Task objective
Your answer is the listing, printed exactly as given.

Data extract
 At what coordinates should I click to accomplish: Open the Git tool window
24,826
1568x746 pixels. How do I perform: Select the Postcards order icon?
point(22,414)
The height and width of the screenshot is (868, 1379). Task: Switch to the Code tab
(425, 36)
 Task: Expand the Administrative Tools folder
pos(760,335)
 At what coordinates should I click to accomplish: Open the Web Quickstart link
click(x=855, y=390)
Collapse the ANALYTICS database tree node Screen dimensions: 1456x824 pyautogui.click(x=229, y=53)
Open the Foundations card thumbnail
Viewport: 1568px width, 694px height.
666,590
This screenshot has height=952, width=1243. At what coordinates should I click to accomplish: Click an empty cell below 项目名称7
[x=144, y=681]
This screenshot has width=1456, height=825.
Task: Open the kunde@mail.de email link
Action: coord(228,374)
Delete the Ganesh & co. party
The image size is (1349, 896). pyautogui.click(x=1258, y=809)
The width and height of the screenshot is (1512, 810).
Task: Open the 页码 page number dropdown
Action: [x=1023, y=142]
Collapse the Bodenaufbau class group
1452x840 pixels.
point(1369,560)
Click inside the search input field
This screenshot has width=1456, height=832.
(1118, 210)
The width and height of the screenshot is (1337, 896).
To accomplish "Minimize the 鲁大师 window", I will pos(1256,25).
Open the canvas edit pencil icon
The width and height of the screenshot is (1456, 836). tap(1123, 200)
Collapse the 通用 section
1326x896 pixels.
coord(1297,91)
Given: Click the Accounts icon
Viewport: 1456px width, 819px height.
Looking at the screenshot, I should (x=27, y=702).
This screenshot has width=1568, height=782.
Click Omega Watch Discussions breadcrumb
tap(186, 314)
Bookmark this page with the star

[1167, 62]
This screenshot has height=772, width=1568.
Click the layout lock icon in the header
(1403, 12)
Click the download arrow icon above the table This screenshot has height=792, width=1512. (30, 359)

Answer box
 At what coordinates should I click to accomplish: Open the Git tool window
24,826
1568x746 pixels. How do I perform: Select the Postcards order icon?
point(22,414)
The height and width of the screenshot is (868, 1379). Task: Switch to the Code tab
(425, 36)
 Task: Expand the Administrative Tools folder
pos(760,335)
 At what coordinates should I click to accomplish: Open the Web Quickstart link
click(x=855, y=390)
Collapse the ANALYTICS database tree node Screen dimensions: 1456x824 pyautogui.click(x=229, y=53)
Open the Foundations card thumbnail
Viewport: 1568px width, 694px height.
666,590
This screenshot has height=952, width=1243. At what coordinates should I click to accomplish: Click an empty cell below 项目名称7
[x=144, y=681]
This screenshot has width=1456, height=825.
Task: Open the kunde@mail.de email link
Action: coord(228,374)
Delete the Ganesh & co. party
The image size is (1349, 896). pyautogui.click(x=1258, y=809)
The width and height of the screenshot is (1512, 810).
Task: Open the 页码 page number dropdown
Action: [x=1023, y=142]
Collapse the Bodenaufbau class group
1452x840 pixels.
point(1369,560)
Click inside the search input field
This screenshot has width=1456, height=832.
(1118, 210)
The width and height of the screenshot is (1337, 896).
To accomplish "Minimize the 鲁大师 window", I will pos(1256,25).
Open the canvas edit pencil icon
The width and height of the screenshot is (1456, 836). tap(1123, 200)
Collapse the 通用 section
1326x896 pixels.
coord(1297,91)
Given: Click the Accounts icon
Viewport: 1456px width, 819px height.
Looking at the screenshot, I should (x=27, y=702).
This screenshot has width=1568, height=782.
Click Omega Watch Discussions breadcrumb
tap(186, 314)
Bookmark this page with the star

[1167, 62]
This screenshot has height=772, width=1568.
Click the layout lock icon in the header
(1403, 12)
Click the download arrow icon above the table This screenshot has height=792, width=1512. (30, 359)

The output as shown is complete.